Having made sure that this optimisation is necessary, there are a few issues to consider. The first thing is to consider who will use it:

  • Some users don't care about optimisation. Having multiple methods provides them with multiple options in a place where one option would be fine. You're making them think more than they might otherwise have to, which is to be avoided - a programmer's brain is their most important resource; you should not eat into it lightly.
  • Some users may be less skilled or less experienced - they might not know about optimisation, or might not understand the difference between the methods. Presenting them with several options will confuse them, and they might use the wrong one, or just give up and go find another library.

To generalise the previous two points, if it's up to the user to optimise, then there will be some users who don't. This means you're limiting the performance of your library in a lot of its applications. If you can make your code faster, you'll probably want to make it faster for everyone who uses it.

________

§ **To do**:
(1) In the passage on library optimization, what is described as a programmer's most important resource?
(2) According to the passage on library optimization, why is it a problem to give less skilled or less experienced users several methods to choose from?
The records that come after this passage have nothing to do with it.

§ **Dataset excerpts**:
________

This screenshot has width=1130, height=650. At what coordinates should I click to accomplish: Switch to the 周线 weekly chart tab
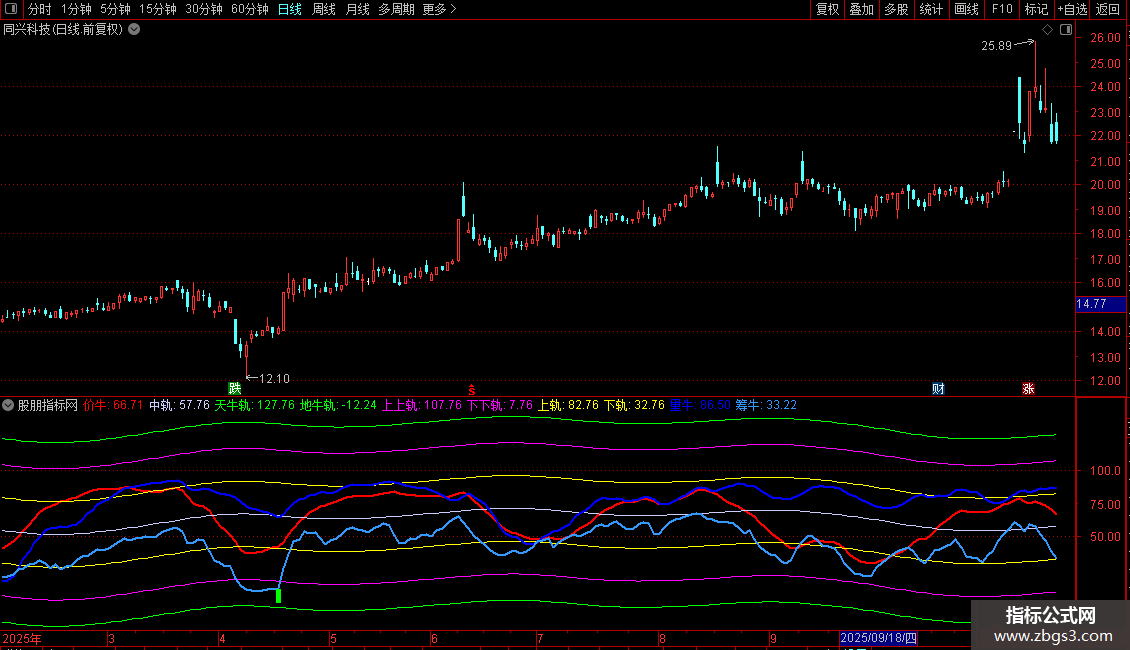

________

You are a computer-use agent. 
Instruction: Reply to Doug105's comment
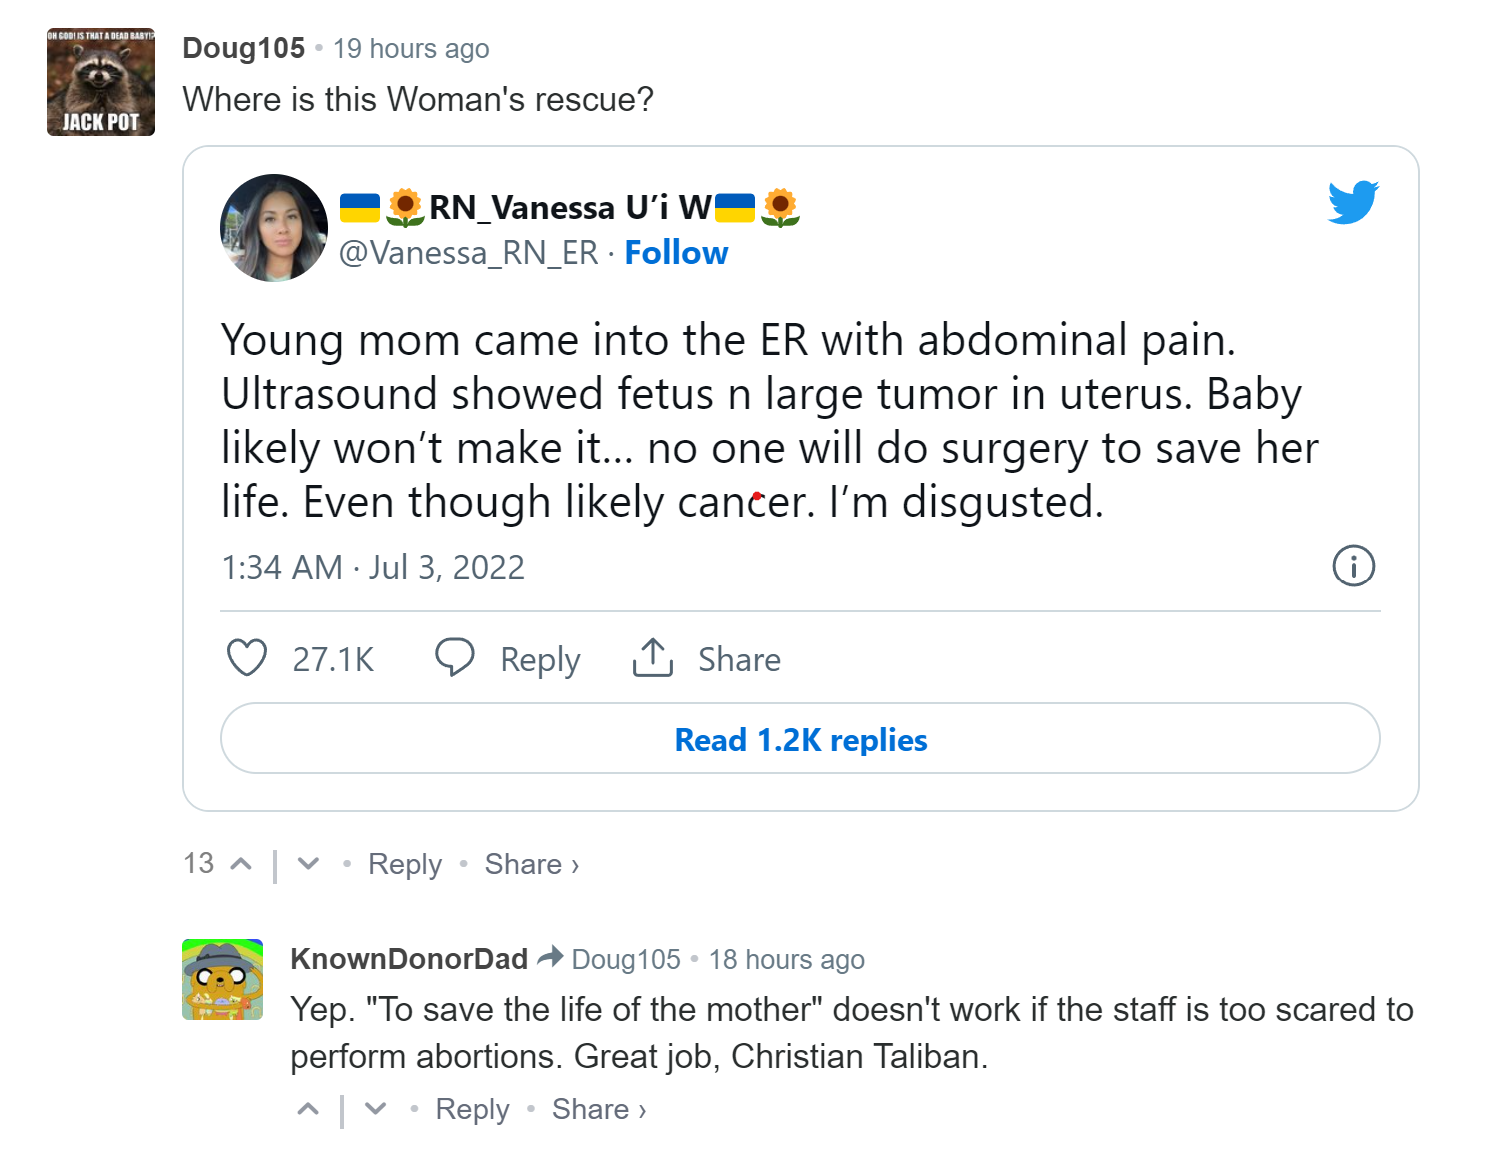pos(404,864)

________

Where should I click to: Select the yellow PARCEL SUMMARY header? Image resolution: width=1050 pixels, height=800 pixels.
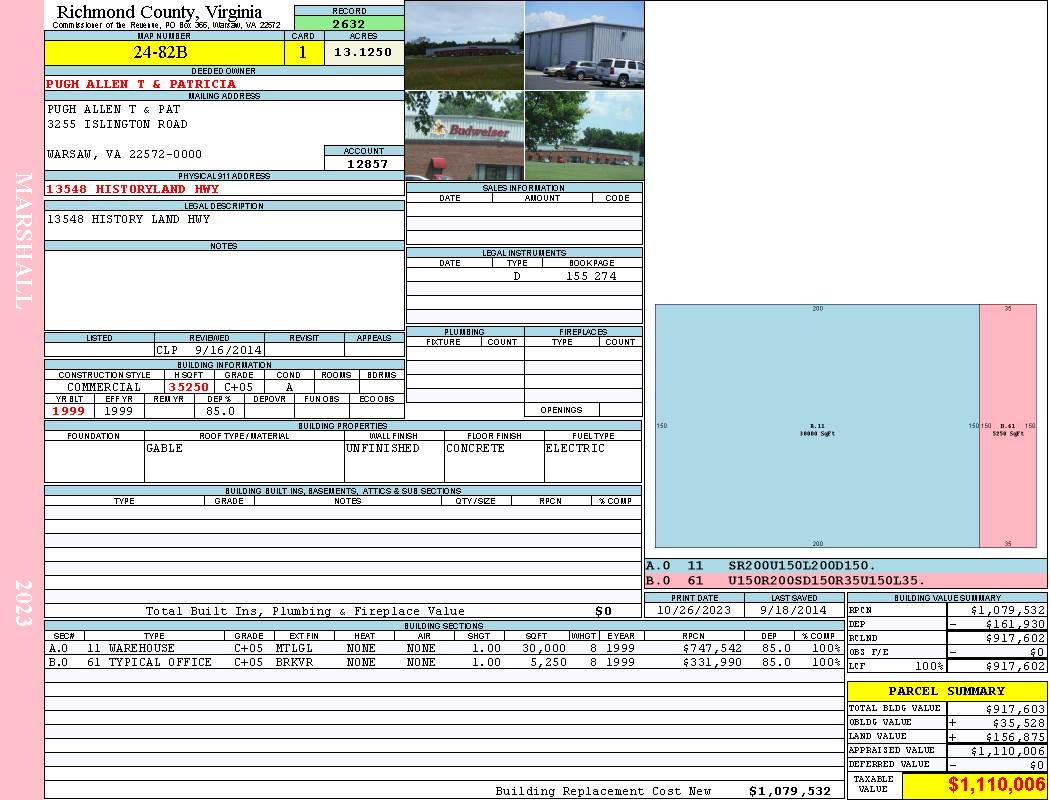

________

§ **Results by task**:
(1) Their brain.

(2) They may not know about optimization or understand how the methods differ, so several options will confuse them. They might then use the wrong one, or give up and go find another library.